Quantum Machine Learning (QML) birgt großes Potenzial für erste Anwendungen im industriellen Umfeld. Für den produktiven Einsatz von QML-Lösungen ist ein exklusiver Zugang zu einem Quantencomputer erforderlich. Das Ökosystem der Quantenhardware entwickelt sich rasant, wobei der Großteil der Infrastruktur von Cloud-Anbietern gehostet wird. Diese Abhängigkeit von Cloud-Diensten bringt jedoch Herausforderungen in Bezug auf Latenz, Sicherheit und hohe Kosten mit sich, die Echtzeitanwendungen erschweren. Lassen sich diese Einschränkungen umgehen?
© iStock/peterschreiber media
Mit dem weltweiten Übergang zu erneuerbaren Energien werden Verbraucher zunehmend zu »Prosumenten«, also zu Verbrauchern, die gleichzeitig Produzenten sind. Das stellt Netzbetrieb und Stabilität vor zusätzliche Herausforderungen: Große Energieversorger wie E.ON müssen Volatilität durch wetterabhängige Erzeugung und sich wandelnde Nachfrage managen. Das erfordert innovative Wege, um Verbrauch und Produktion in Echtzeit zu überwachen und vorherzusagen.
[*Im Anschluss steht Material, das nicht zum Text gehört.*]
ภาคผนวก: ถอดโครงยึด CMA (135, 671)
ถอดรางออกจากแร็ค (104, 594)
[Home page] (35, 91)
Quantum Machine Learning (QML) könnte dabei helfen: Zwar sind eindeutige, großskalige Vorteile von der Wissenschaft noch nicht bewiesen, doch frühe Hinweise – etwa die quanten-gestützte Pilotanwednung für den Finanzhandel der internationalen Großbank HSBC und IBM [1] – deuten auf das Potenzial hin, und es gibt Gründe zu erwarten, dass Quanten-Lernverfahren unter bestimmten Bedingungen die Performence verbessern.
Die zentrale Herausforderung ist jedoch operativer Natur: Wie stellt man eine Quantencomputer-gestützte Lösung dezentral und sicher bereit, die über das gesamte Netz Echtzeitprognosen liefern kann?
Quantenhardware und wo man sie findet
Ein vielfältiger »Zoo« an Quantenhardware ist derzeit im Entstehen begriffen: Während ein großer Teil davon noch in Forschungslabors steht, ist ein zunehmender Anteil kommerziell zugänglich. Große Cloud-Anbieter – IBM (IBM Cloud), Amazon (AWS Braket) und Microsoft (Azure Quantum) – bauen Quantenkapazitäten auf und hosten den Zugang zu Quantenhardware auf ihren Plattformen. Anbieter wie IQM und AQT koppeln ihre Systeme an High-Performance-Computing-(HPC)-Infrastrukturen, z.B. das Leibniz-Rechnenzentrum.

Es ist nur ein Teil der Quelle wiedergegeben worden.